Data provided:
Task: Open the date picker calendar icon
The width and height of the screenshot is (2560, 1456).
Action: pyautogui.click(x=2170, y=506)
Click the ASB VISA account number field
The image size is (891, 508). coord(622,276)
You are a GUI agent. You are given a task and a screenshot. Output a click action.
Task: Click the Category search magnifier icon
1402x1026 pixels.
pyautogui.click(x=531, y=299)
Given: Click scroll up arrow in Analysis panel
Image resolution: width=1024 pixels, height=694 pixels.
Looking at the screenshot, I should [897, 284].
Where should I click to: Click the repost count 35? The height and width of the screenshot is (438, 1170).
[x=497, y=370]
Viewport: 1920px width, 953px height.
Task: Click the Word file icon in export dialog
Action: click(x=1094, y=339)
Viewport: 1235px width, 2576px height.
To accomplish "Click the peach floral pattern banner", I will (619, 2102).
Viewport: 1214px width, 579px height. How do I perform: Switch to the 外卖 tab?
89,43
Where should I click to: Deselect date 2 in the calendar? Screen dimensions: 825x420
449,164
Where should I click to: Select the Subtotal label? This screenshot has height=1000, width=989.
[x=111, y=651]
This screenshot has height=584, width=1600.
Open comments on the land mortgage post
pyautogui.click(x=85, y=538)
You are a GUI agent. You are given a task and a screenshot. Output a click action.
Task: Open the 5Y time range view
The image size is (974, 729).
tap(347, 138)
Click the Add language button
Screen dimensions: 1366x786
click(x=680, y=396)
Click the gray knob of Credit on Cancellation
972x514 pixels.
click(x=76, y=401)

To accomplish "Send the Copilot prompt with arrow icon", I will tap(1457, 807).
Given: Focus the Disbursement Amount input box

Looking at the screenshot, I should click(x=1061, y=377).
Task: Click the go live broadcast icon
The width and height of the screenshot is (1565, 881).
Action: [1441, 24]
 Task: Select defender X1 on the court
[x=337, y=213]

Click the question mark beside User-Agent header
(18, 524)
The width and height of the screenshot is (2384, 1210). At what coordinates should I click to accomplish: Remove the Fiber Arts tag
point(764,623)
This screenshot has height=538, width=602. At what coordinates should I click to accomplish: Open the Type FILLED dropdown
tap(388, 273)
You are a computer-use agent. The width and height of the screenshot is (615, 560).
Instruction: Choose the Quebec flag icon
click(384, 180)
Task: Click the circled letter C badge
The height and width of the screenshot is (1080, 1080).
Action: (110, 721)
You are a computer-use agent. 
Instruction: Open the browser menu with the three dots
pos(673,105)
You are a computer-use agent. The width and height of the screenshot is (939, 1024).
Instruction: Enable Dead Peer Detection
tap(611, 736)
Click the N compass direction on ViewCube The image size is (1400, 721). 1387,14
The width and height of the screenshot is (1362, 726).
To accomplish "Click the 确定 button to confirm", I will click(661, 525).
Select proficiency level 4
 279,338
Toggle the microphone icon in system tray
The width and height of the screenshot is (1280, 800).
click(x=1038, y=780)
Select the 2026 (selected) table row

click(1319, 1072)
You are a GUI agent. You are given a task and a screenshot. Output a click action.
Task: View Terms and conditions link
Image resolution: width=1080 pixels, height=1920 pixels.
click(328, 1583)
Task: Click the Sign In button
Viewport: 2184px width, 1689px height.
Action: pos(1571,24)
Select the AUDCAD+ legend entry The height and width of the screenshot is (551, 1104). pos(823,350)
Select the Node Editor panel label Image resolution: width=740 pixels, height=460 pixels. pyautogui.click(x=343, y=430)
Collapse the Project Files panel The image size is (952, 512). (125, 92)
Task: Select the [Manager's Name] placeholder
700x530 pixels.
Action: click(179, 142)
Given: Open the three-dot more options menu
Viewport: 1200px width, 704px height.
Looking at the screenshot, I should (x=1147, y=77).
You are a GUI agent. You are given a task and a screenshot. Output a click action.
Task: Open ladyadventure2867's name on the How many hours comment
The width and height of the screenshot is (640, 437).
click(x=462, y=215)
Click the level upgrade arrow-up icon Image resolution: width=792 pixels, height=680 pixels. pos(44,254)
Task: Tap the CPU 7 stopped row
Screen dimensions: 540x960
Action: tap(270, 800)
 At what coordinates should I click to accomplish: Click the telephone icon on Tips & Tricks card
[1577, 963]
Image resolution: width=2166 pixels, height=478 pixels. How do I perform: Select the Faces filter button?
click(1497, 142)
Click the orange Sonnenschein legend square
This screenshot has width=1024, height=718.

What the exercise asks: Write out precisely the lines from the one holding "The width and height of the screenshot is (640, 437)." through the end of the material, including both of those ends.

Result below:
The width and height of the screenshot is (640, 437).
click(x=462, y=215)
Click the level upgrade arrow-up icon Image resolution: width=792 pixels, height=680 pixels. pos(44,254)
Task: Tap the CPU 7 stopped row
Screen dimensions: 540x960
Action: tap(270, 800)
 At what coordinates should I click to accomplish: Click the telephone icon on Tips & Tricks card
[1577, 963]
Image resolution: width=2166 pixels, height=478 pixels. How do I perform: Select the Faces filter button?
click(1497, 142)
Click the orange Sonnenschein legend square
This screenshot has width=1024, height=718.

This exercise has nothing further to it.